I have only a layman's grasp of phonology and a poor ear to boot, but it seems to me that for many Chinese whom I am told have markedly standard pronunciation, /w/ and some type of labiodental fricative are interchangeable. For instance, listen to Echo's 认为 near the end of this episode of Popup Chinese (from about 7:20 onward): http://data.popupchinese.com/778/elementary-it-happened-one-night-traditional.mp3

Am I the only one who hears this? Could these two phonemes be in free variation?

2 Answers 2


I mentioned this phenomenon in an answer to another post here. This sound, which is actually [ʋ] (labiodental approximant), was also discussed in this post in the Beijing Sounds blog. Being characteristic of the Tianjin region (in my experience anyway), it's not standard, but many people don't seem to notice anyway.
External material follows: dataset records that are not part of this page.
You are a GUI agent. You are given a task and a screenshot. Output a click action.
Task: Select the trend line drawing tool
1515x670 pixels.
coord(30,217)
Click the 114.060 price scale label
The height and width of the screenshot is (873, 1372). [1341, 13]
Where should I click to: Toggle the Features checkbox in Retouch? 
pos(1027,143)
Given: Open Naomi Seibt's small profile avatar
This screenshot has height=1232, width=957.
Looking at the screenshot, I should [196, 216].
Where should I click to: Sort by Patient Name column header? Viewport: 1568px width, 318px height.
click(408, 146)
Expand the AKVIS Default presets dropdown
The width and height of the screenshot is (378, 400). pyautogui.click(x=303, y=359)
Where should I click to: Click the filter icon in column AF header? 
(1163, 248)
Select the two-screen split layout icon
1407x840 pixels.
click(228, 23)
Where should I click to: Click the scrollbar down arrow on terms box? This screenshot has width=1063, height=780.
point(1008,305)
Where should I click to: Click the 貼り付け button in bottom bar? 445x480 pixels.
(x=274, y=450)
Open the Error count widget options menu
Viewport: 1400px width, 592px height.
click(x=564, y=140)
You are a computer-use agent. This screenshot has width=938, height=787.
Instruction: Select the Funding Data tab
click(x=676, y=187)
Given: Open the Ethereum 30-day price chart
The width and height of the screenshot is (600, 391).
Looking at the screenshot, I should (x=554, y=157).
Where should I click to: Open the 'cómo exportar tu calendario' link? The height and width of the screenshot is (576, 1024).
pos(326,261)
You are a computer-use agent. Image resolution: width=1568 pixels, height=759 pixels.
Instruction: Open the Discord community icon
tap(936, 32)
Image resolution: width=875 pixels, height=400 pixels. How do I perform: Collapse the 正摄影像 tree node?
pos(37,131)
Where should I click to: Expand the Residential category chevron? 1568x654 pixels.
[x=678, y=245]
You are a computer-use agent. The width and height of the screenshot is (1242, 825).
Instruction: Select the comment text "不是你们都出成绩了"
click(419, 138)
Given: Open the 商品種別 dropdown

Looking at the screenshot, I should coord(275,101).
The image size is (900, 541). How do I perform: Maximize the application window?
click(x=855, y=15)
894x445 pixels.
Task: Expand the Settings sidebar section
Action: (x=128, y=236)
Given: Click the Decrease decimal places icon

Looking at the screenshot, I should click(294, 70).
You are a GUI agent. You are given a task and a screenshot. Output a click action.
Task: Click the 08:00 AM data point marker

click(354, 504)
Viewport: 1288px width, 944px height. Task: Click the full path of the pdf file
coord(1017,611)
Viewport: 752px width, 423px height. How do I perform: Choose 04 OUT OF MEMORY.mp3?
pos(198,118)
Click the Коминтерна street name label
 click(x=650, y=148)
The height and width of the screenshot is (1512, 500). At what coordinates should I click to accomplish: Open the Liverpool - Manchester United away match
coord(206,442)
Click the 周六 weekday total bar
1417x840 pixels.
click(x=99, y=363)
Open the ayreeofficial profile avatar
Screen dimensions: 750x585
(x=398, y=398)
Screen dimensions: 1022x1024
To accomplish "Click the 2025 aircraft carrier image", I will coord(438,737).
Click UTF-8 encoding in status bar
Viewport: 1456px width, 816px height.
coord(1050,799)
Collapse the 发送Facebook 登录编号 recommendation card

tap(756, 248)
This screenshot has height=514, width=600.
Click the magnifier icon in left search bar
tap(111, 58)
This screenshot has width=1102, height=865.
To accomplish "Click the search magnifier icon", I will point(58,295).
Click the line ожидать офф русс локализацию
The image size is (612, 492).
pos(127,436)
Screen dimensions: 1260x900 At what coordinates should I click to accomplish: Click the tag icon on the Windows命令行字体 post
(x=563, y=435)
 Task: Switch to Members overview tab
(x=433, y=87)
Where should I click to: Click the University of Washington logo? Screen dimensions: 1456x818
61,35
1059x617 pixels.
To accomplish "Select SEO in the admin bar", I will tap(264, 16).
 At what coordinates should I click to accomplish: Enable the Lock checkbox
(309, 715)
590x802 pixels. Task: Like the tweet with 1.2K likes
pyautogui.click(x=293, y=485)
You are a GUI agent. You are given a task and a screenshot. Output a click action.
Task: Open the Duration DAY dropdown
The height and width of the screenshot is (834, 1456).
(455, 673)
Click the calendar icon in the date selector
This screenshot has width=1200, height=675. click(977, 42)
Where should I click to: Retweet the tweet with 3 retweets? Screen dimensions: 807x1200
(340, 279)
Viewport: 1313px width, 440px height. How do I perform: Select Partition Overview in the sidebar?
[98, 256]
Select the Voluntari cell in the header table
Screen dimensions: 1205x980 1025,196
You may find the following references interesting:

  1. Hu, Mingyang (胡明扬). 1991. Beijinghua shengmu W de yinzhi (北京话声母W音值) (Phonetic value of W initial in Beijing speech). In: Yuyanxue Lunwen Xuan (语言论文选) (Selected Writings in Linguistics). Beijing: Zhongguo Renmin Daxue Chubanshe. Pp. 244-245.
  2. Shen, Jiong (沈炯). 1987. Beijinghua hekouhu ling shengmude yuyin fenqi (北京话合口呼零声母的语音分歧) (Phonetic differences of zero initial before finals beginning with u in the Beijing dialect.) Zhongguo Yuwen (中国语文) 5: 352-36. Transcribed here.